No governo, VT surpreendeu positivamente. Introduziu o planejamento governamental, cuidou para que atividades, como a fazendária, a educacional e de segurança, ficassem fora da barganha político-partidária, convocou técnicos e intelectuais de corte progressista para o governo e, sobretudo, criou condições para o desenvolvimento do Ceará. Como afirmou depois, até então “governar o Ceará se resumia a demitir, nomear e transferir o funcionalismo”. Acrescente-se prender e soltar.

Amigo de João Goulart, VT quase foi deposto do governo do Ceará, por conta da violência da “linha-dura” militar e civil. A sua situação se agravou mais ainda, quando, na inauguração da energia de Paulo Afonso em Fortaleza, em 1965, perante o presidente-ditador, o marechal Castelo Branco, proclamou: “Manda a justiça e impõe a História que se diga que grande parte dessa obra se deve ao antecessor de V. Exa., dr. João Goulart”. VT não participou da conspiração que levou, em 1964, à derrocado do experimento democrático. Também não compactuou com o radicalismo que acarretou o reforço ditatorial de 1968, nem com a violência progressiva contra a classe política e os opositores, nem com a vergonha dos “porões” e da “tigrada”.

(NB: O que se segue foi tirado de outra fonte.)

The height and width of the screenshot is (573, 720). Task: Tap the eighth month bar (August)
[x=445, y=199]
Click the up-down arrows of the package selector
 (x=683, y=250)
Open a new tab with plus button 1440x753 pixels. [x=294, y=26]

Depois de ter sido deputado federal por três mandatos, senador por duas vezes, governador também por duas vezes e ministro de Estado, além de líder partidário, VT faleceu, com 69 anos de idade, quando participava com tenacidade da feitura da Constituição de 1988, atuando na construção do capítulo sobre a ordem econômica e na defesa da Região Nordeste. Desde o dia 1º de abril de 1949, quando as armas cederam à toga na sua vida, até o seu desenlace do mundo dos vivos, VT foi o projeto, a maduração e a completude de um estadista. A sua agenda para o Ceará, ainda hoje totalmente irrealizada, orienta a busca da infraestrutura e da consecução do desenvolvimento econômico e da convivência social com padrões mínimos de decência.

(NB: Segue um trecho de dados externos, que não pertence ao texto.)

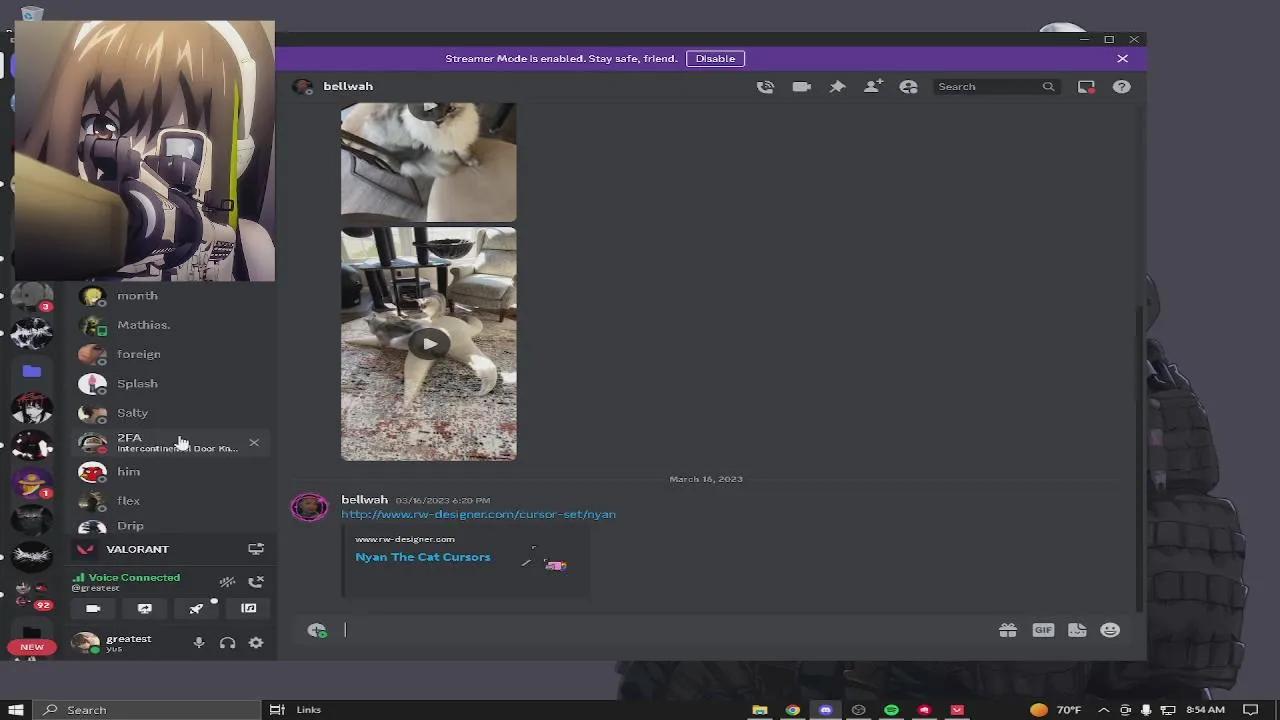
Task: Open the rw-designer nyan cursor link
Action: [x=478, y=514]
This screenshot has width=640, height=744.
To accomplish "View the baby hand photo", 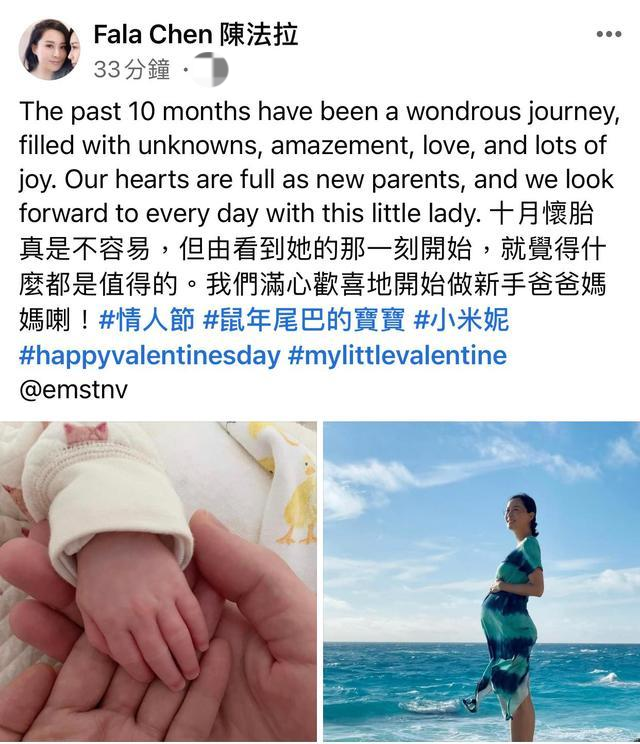I will tap(158, 581).
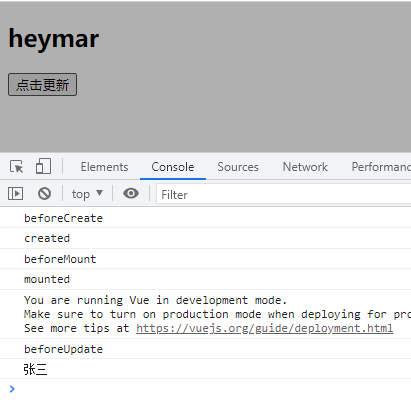Open the top JavaScript context dropdown
The width and height of the screenshot is (411, 406).
click(x=87, y=194)
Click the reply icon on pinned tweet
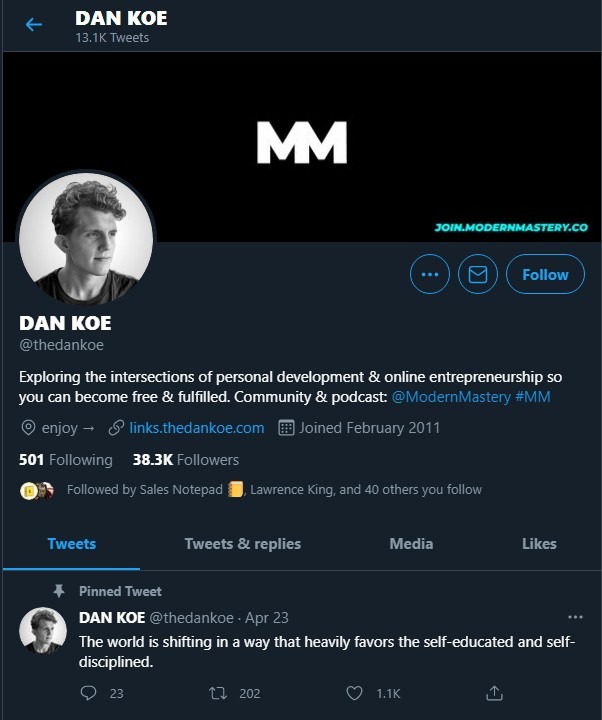602x720 pixels. pos(88,692)
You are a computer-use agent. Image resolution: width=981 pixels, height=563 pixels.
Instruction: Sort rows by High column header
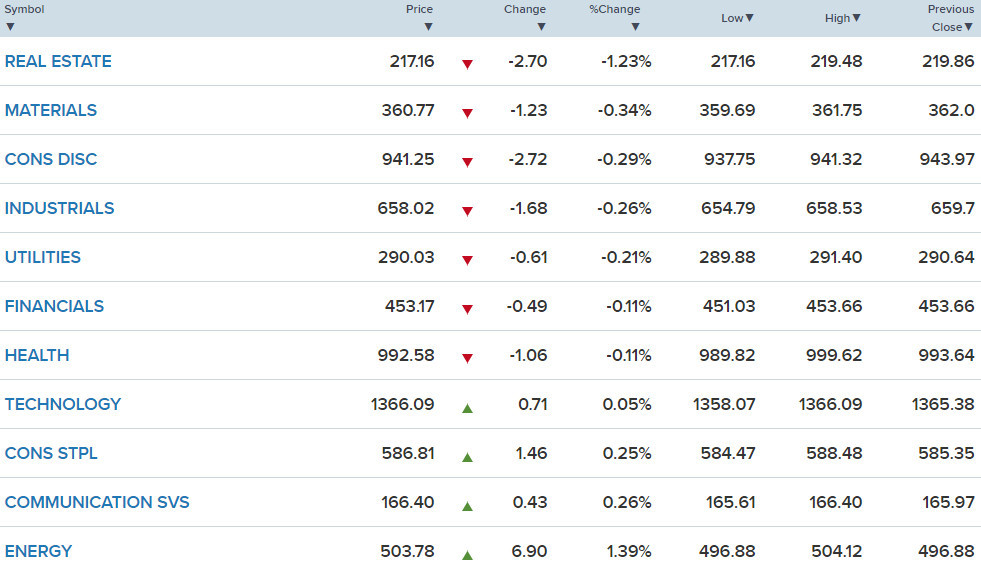[x=842, y=18]
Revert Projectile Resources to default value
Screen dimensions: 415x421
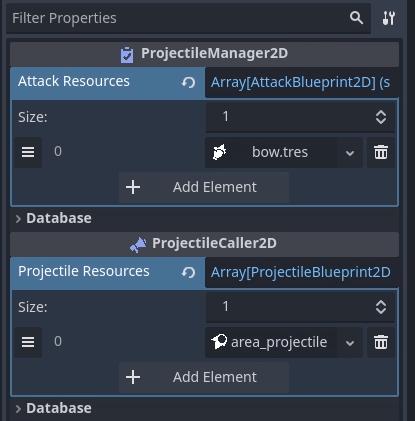point(188,272)
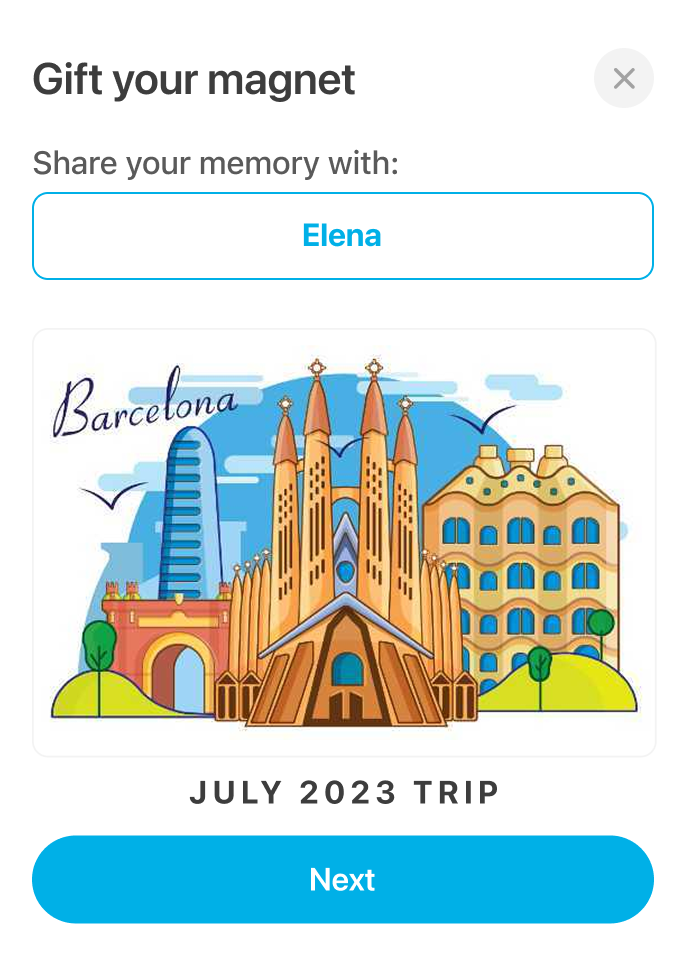The height and width of the screenshot is (972, 689).
Task: Click the yellow-green hill at right
Action: [557, 683]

VT se situava no espectro político-ideológico como um liberal-conservador. No entanto, e tomando de empréstimo a disjunção weberiana, viveu não “da” política, mas “para” a política, buscando realizar a própria convicção, segundo a qual “são as paixões e não os interesses que constroem o mundo”. Evidentemente, teve contradições, pragmatismos, senões como político. Todavia, indubitavelmente foi um estadista, entre tão poucos que germinaram/germinam no Ceará e no Brasil. Pelo conjunto da obra, VT vive!

Artigo publicado no site Segunda Opinião.